_WHAT NEEDS TO BE DONE_:
Which lines run from the line containing "Task: Open the Production dropdown menu" through the end of the records below? Reproduce them exactly, and nothing else.

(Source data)
== == ==

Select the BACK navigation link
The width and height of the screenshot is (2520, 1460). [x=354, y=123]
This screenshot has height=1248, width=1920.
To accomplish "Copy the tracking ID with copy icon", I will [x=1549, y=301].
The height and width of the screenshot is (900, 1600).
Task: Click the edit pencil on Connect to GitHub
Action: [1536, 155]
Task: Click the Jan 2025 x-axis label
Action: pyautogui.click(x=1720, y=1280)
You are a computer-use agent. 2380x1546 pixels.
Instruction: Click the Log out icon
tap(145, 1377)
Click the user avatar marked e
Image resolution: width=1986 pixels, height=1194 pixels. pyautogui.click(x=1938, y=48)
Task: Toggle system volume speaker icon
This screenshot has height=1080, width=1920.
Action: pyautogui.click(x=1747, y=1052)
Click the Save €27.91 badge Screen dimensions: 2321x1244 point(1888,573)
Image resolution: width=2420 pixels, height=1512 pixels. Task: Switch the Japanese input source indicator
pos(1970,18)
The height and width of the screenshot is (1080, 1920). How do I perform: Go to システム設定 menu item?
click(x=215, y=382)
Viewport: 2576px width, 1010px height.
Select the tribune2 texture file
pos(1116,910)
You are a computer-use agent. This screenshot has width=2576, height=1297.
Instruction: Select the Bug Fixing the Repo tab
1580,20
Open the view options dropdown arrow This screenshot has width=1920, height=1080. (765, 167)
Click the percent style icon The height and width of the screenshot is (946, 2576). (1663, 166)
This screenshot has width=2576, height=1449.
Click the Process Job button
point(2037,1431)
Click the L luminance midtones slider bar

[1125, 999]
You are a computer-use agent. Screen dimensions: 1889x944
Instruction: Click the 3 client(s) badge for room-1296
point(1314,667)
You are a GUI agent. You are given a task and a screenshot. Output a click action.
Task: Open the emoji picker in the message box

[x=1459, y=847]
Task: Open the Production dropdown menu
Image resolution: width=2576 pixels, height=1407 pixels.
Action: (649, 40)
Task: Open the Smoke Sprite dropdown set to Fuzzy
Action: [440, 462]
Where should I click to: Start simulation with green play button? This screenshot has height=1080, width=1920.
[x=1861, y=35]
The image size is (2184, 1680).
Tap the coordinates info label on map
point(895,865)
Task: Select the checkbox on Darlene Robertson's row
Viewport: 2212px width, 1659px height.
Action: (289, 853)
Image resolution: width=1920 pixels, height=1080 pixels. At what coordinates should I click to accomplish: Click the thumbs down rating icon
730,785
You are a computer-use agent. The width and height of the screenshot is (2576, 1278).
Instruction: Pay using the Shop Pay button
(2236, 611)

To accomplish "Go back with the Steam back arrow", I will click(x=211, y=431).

== == ==

_WRITTEN REPLY_:
Task: Open the Production dropdown menu
Image resolution: width=2576 pixels, height=1407 pixels.
Action: (649, 40)
Task: Open the Smoke Sprite dropdown set to Fuzzy
Action: [440, 462]
Where should I click to: Start simulation with green play button? This screenshot has height=1080, width=1920.
[x=1861, y=35]
The image size is (2184, 1680).
Tap the coordinates info label on map
point(895,865)
Task: Select the checkbox on Darlene Robertson's row
Viewport: 2212px width, 1659px height.
Action: (289, 853)
Image resolution: width=1920 pixels, height=1080 pixels. At what coordinates should I click to accomplish: Click the thumbs down rating icon
730,785
You are a computer-use agent. The width and height of the screenshot is (2576, 1278).
Instruction: Pay using the Shop Pay button
(2236, 611)

To accomplish "Go back with the Steam back arrow", I will click(x=211, y=431).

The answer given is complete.